Es ist Dienstag, 10.30 Uhr vormittags und in einer Stunde soll die Patin des Autobahn-Tunnels, Gabriele Schommer, in einem feierlichen Akt das letzte Stück Wand mit Hilfe eines Baggers einreißen und Tageslicht einfluten lassen. Knapp 700 Menschen drängeln sich um das Podium und hören anfangs noch interessiert, doch nach einer Stunde eher unruhig den langen Festreden der Ehrengäste zu.
Dann ist es endlich so weit. Die Ehefrau des sächsischen Wirtschaftsministers Kajo Schommer wünscht den Bauarbeitern weiterhin viel Glück und Erfolg. "Tatsächlich hatten wir Fortuna auf unserer Seite", sagt Christoph Berger von der Bauleitung. "Wir hatten bis jetzt keinen nennenswerten Unfall beim Tunnelbau."
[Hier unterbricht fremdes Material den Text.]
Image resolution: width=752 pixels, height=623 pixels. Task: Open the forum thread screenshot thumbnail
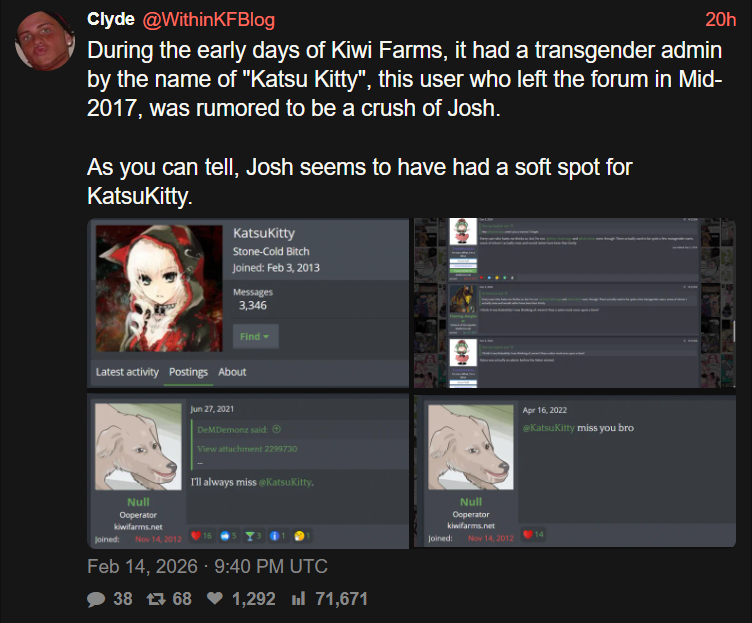click(x=575, y=303)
Nach dem Segen der kirchlichen Vertreter und den Glückwünschen der Gäste, steigt Gabriele Schommer gemeinsam mit einem Bauarbeiter in den Spezialbagger. Mit Feuerwerk und Knallkörpern, die eine Sprengung nachahmen sollen, legt der Bagger los und stößt mit Kraft gegen die Wand. Sie fängt an zu bröckeln. Nach ein paar Minuten kann man das Ende des Tunnels erkennen und endlich Tageslicht sehen.
"Das ist ja Beschiss" grummelt ein Pesterwitzer Anwohner, und zeigt auf die sichtbaren Bretter, die die Betonwand hielten, um das Tunnelende zu verhüllen. Er hat von Anfang an den Tunnelbau, wie auch das Aufstellen der Weißeritzbrücke mit regem Interesse verfolgt. "Ich wohne in der Nähe, habe sozusagen die Sprengungen erlebt und die Hupen tagtäglich gehört" sagt er und meint das laute Signal der Rückfahrtsicherung an den Lastwagen. Da es im Tunnel dunkel und laut ist, kann so ein lautes Hupen dahinter stehende Menschen schnell warnen. Nun ist er hier, hat die Fotokamera gezückt und wollte den letzten Durchbruch erleben.
"In Wahrheit sind wir schon vor zwei Wochen bis zum Weißeritztal durchgebrochen" sagt Christoph Berger, "und haben gehofft, dass die Brücke dann soweit fertig ist, dass wir mit einem symbolischen Akt hätten darüber fahren und sozusagen auf der anderen Seite zum Coschützer Tunnel durchbrechen können." Doch der Bau der Brücke hat sich verzögert. Aus Sicherheits- und Zeitgründen hat man sich dann entschlossen, den Tunneldurchbruch feierlich nachzustellen. Die meisten Besucher sind trotzdem begeistert, klettern voller Erwartung durch das Loch, sammeln sich vor dem Tunnelende, etwa 30 Meter über dem Talgrund und erspähen einen Teil der Metallkonstruktion der Weißeritzbrücke.